__THE PROBLEM__:
Which lines of the material below contain the string "width", with case counting? Copy each of those lines out in full.

__SUPPLIED ENTRIES__:

>> START

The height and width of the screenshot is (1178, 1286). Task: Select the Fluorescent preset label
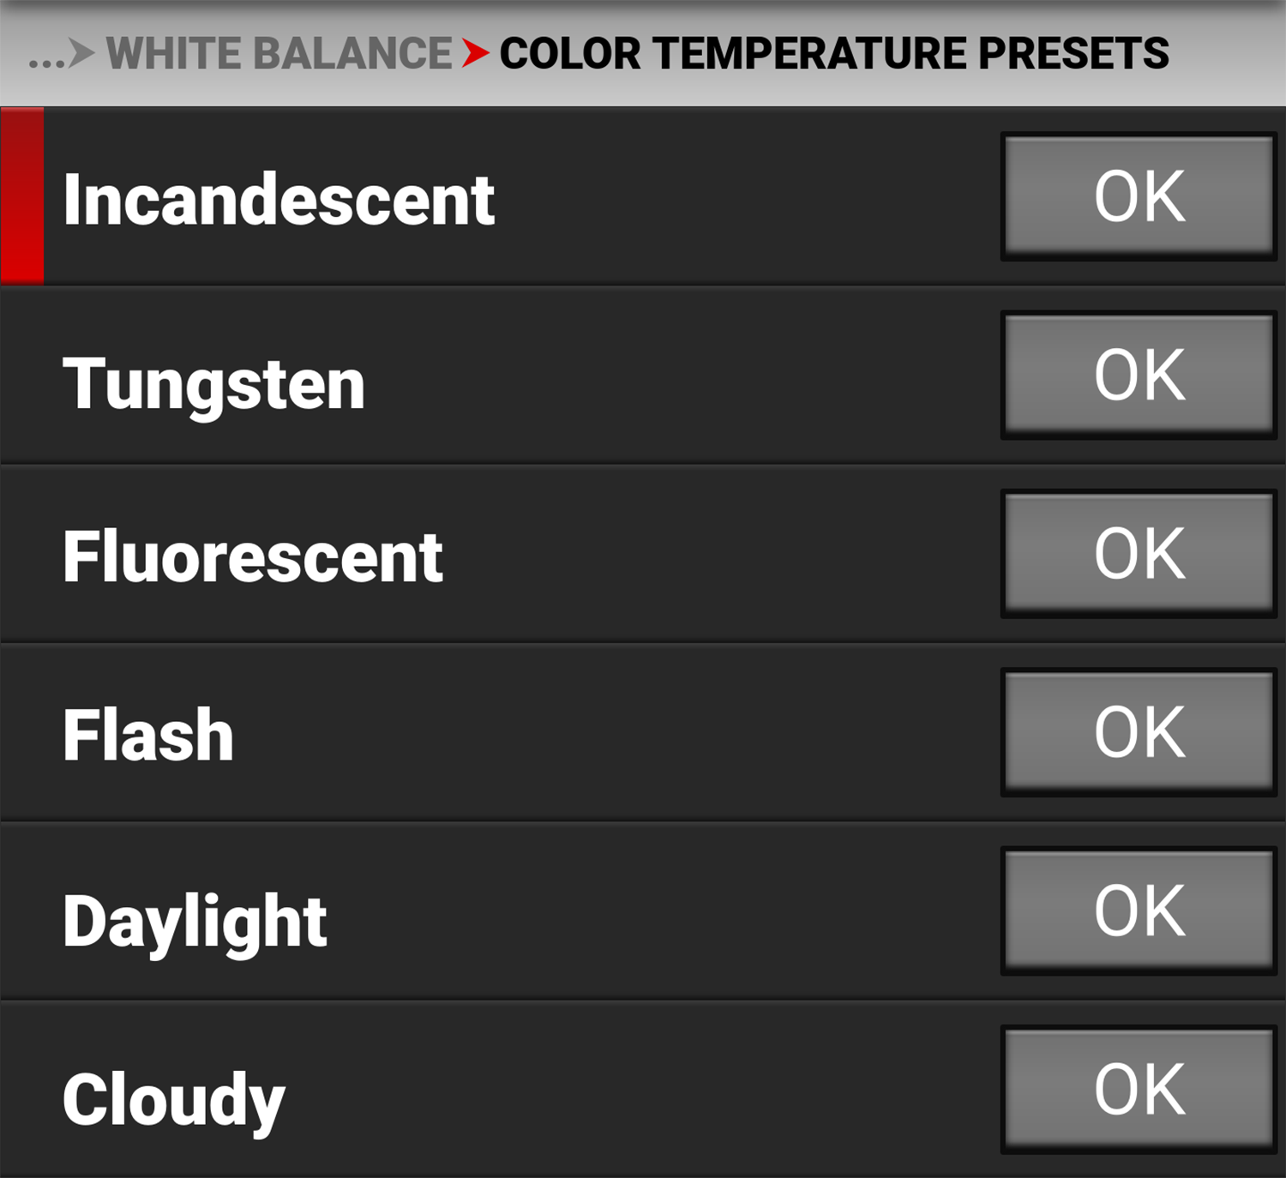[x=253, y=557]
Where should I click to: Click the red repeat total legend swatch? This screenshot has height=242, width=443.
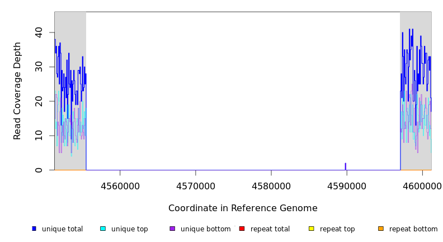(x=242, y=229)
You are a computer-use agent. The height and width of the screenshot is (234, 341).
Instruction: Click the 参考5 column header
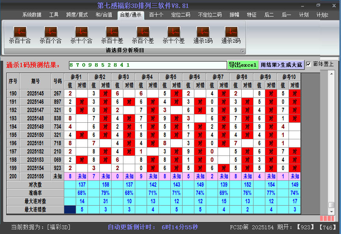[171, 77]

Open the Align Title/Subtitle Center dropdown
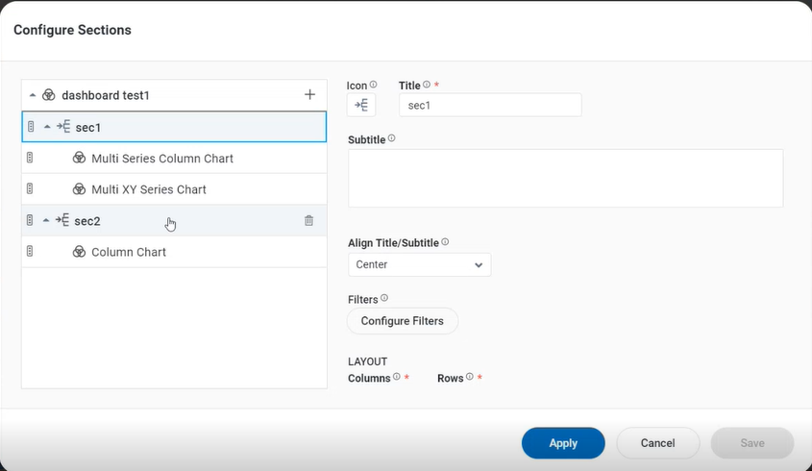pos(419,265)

>> END
>> START

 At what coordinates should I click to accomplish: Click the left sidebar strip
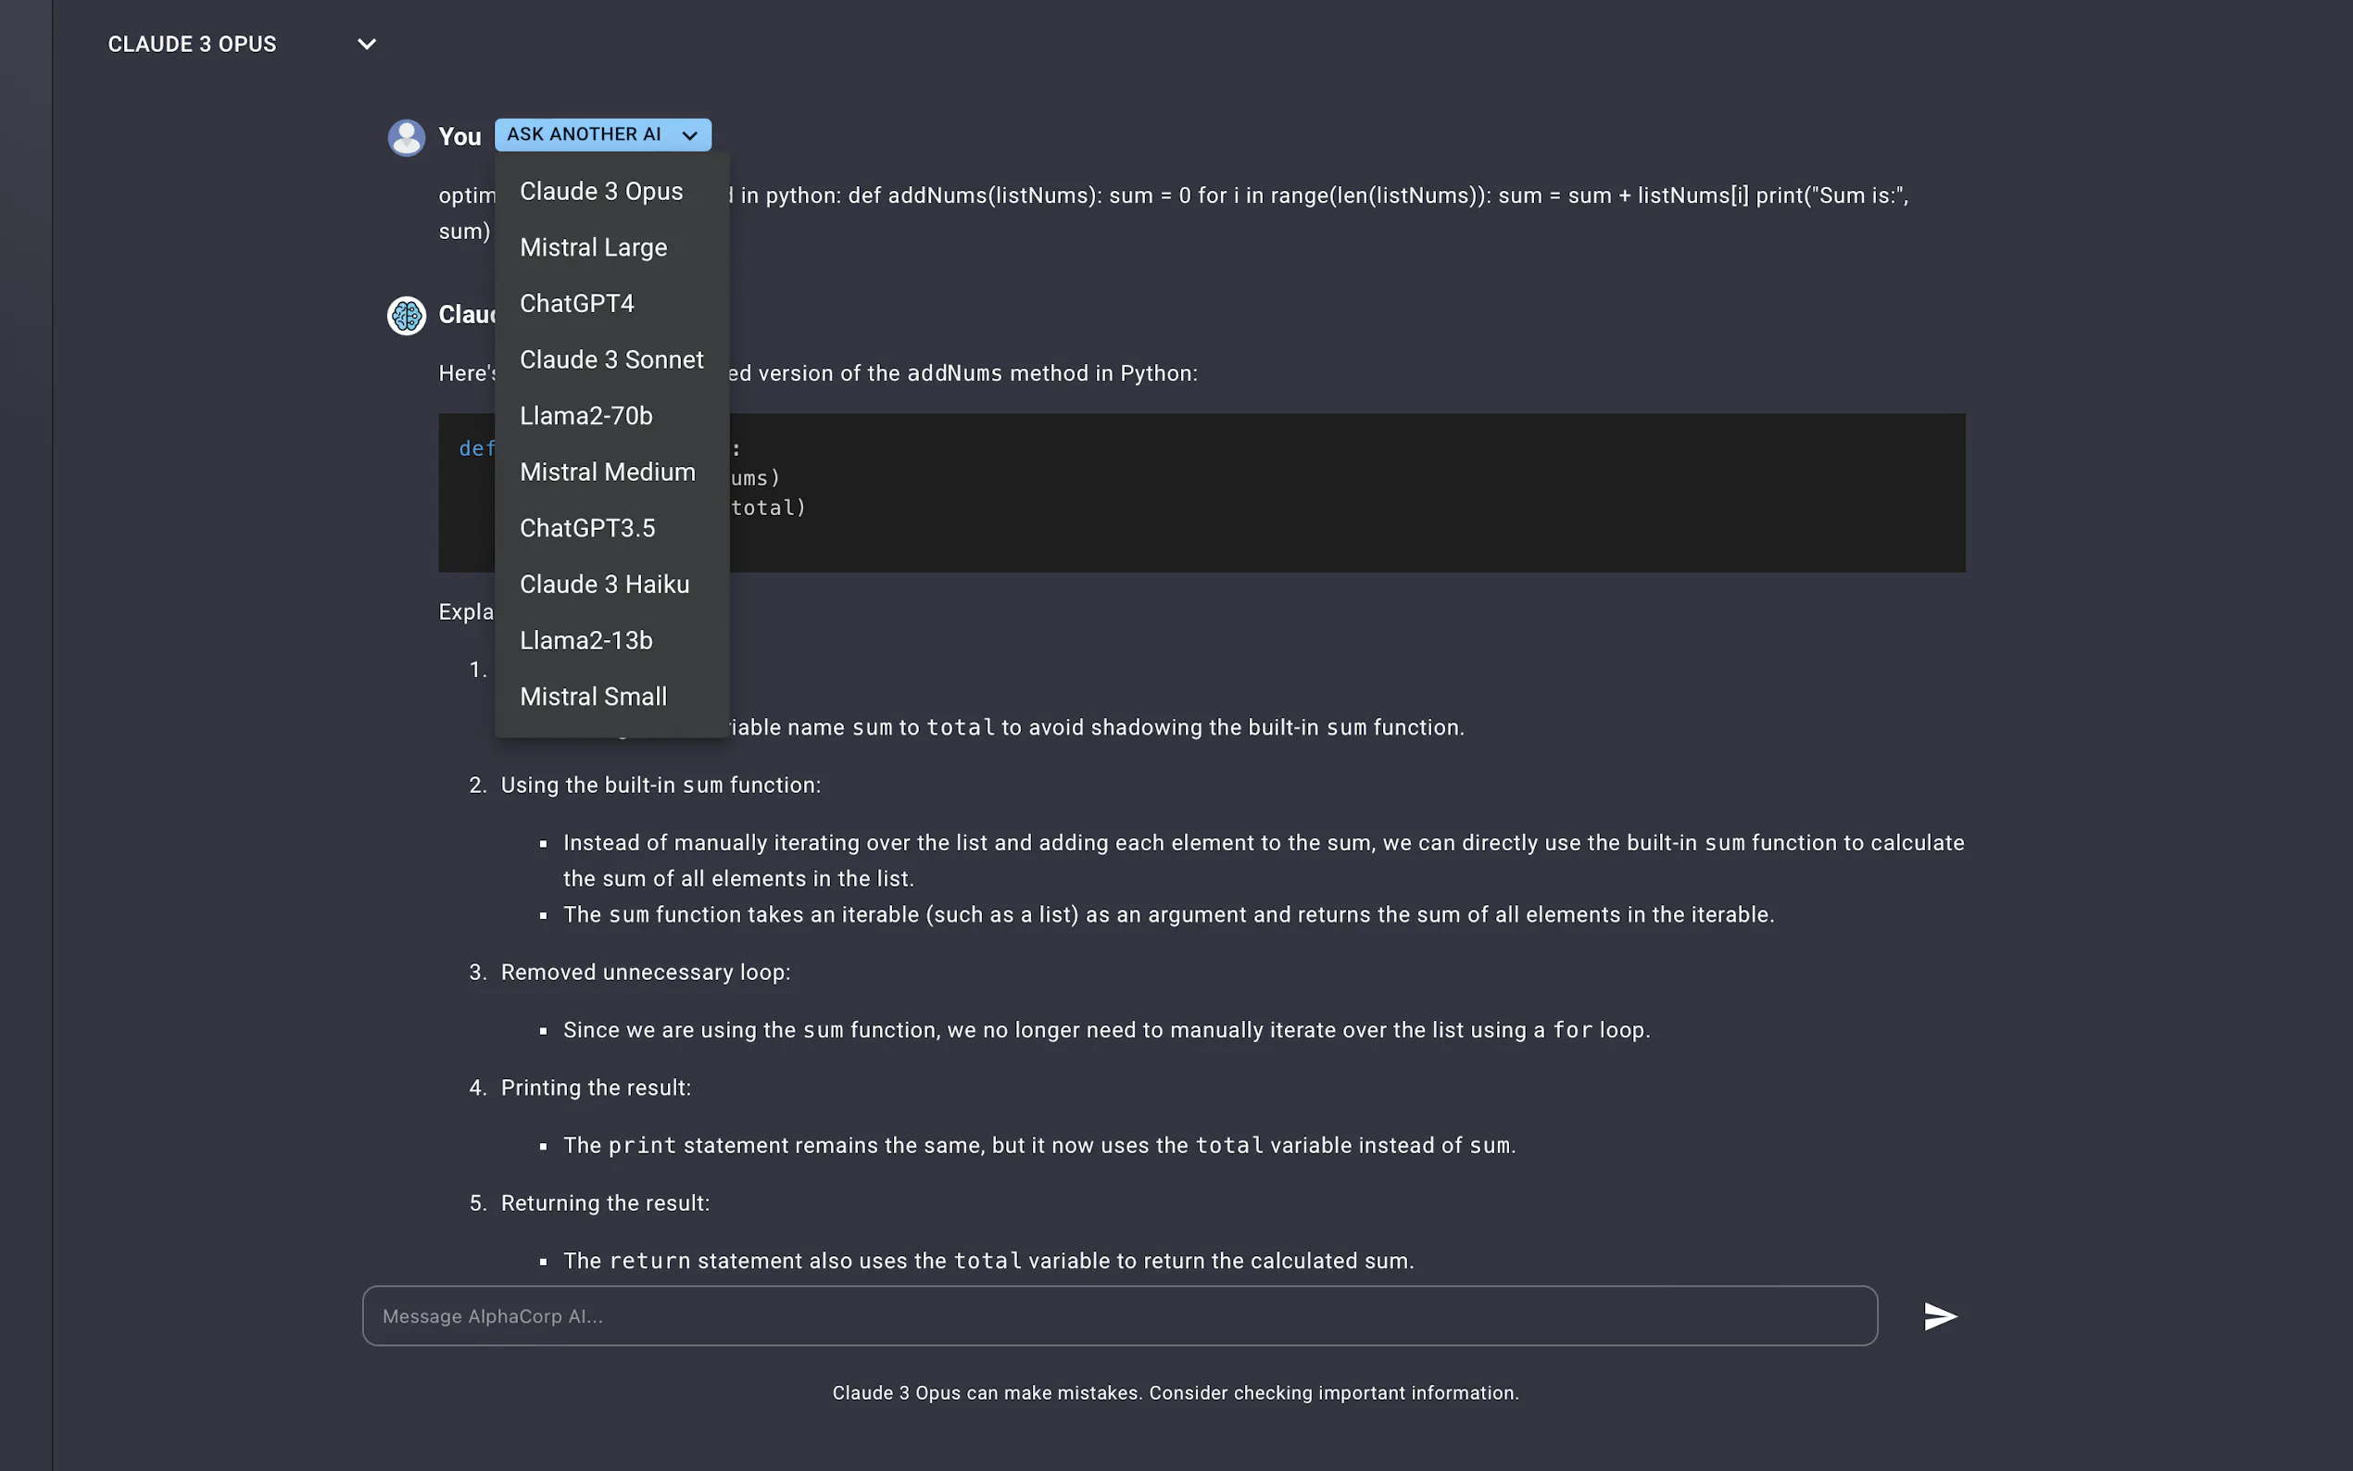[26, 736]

>> END

__RESULT BELOW__:
The height and width of the screenshot is (1178, 1286). Task: Select the Fluorescent preset label
Where should I click to: Click the red repeat total legend swatch? This screenshot has height=242, width=443.
You are a computer-use agent. The height and width of the screenshot is (234, 341).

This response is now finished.